*WORK INSTRUCTIONS*:
Your answer must be an exact copy of every record below.

*DATASET ENTRIES*:
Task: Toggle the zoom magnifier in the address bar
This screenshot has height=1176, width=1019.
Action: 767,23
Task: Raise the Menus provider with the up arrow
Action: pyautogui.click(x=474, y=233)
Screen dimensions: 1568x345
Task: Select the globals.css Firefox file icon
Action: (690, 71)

*ANSWER FOR THE TASK*:
Task: Toggle the zoom magnifier in the address bar
This screenshot has height=1176, width=1019.
Action: 767,23
Task: Raise the Menus provider with the up arrow
Action: pyautogui.click(x=474, y=233)
Screen dimensions: 1568x345
Task: Select the globals.css Firefox file icon
Action: (690, 71)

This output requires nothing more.